Рассуждения о традиционных ценностях за пределами официального государственного дискурса сегодня часто вызывают недоумение или как минимум ироничную усмешку. Речь идёт не только о либеральном сообществе, но и о вполне лоялистских группах. Традиционные ценности критикуются за бессодержательность, реакционность, аморфность, подчёркнуто декларативный характер.
Любимым возражением в этой связи является упоминание статистики разводов в России (какие тут, дескать, священные узы брака и семьи), подчёркивание низкого уровня реальной религиозности российского населения (причём в сравнении с основным идеологическом оппонентом – США), слабость горизонтальных связей, отсутствие социального доверия и многое другое.
В таком понимании защита традиционных ценностей видится всего лишь конъюнктурным инструментом, призванным помочь политическим элитам сохранить стабильность государства и общества в период геополитических потрясений, но не основой для целостного мировоззрения. Более того, отмечается, что защита традиционных ценностей не может быть привлекательной идеей «на экспорт», так как ценности у всех свои. Здесь, правда, можно поспорить: защита традиционных ценностей потому и кажется декларативной, что не предполагает единого и конечного списка этих самых ценностей, постулируется лишь необходимость их защиты от универсализирующего западного нарратива. Предлагается защищать «различное» от «общего», «проверенное» от «нового». Такая «защита» совпадает с известным определением британского политолога Майкла Оукшотта, которое тот дал консервативному мышлению: «Таким образом, быть консерватором – значит предпочитать знакомое неизведанному, опробованное неопробованному, факт загадке, действительное возможному, ограниченное бесконечному, близкое далёкому, достаток изобилию, просто удобное совершенному, радость сегодняшнего дня блаженству, обещанному где-то в утопическом будущем»[1].
====
ЗАДАНИЕ:
Ответьте на вопросы по фрагменту о традиционных ценностях.
1. За что, согласно первому абзацу, критикуются традиционные ценности?
2. С какой страной сравнивается уровень реальной религиозности российского населения?
3. Какого британского политолога цитирует фрагмент?

Некоторые записи:
====
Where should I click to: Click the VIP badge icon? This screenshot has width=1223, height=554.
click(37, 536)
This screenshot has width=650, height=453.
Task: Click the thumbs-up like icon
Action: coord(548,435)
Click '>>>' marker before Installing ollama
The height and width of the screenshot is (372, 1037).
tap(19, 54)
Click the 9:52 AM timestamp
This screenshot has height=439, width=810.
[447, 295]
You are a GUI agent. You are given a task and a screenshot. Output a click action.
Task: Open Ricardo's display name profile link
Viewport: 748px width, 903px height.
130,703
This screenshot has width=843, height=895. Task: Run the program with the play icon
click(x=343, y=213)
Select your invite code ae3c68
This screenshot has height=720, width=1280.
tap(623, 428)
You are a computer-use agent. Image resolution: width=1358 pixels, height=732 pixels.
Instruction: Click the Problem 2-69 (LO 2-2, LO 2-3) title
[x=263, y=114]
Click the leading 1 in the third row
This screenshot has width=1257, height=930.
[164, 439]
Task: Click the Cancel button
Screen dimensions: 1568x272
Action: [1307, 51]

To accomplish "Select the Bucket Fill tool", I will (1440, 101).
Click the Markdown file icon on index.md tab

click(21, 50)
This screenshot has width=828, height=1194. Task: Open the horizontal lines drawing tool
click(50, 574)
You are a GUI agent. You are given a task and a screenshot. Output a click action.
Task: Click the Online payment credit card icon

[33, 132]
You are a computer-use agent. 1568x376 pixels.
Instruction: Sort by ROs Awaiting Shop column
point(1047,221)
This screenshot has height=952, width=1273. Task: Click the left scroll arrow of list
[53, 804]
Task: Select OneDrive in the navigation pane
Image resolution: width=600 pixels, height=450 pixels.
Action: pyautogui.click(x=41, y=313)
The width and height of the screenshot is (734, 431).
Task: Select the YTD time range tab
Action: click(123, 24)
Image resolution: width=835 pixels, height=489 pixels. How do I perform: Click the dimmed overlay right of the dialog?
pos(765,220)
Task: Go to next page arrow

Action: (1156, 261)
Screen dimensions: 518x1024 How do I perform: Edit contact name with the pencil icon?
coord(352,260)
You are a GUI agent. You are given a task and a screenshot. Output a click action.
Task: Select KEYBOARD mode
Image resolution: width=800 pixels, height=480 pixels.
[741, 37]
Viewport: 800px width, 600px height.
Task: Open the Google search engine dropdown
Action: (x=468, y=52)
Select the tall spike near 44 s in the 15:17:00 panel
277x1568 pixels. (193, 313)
====
ОТВЕТ:
1. За бессодержательность, реакционность, аморфность и подчёркнуто декларативный характер.
2. С США.
3. Майкла Оукшотта.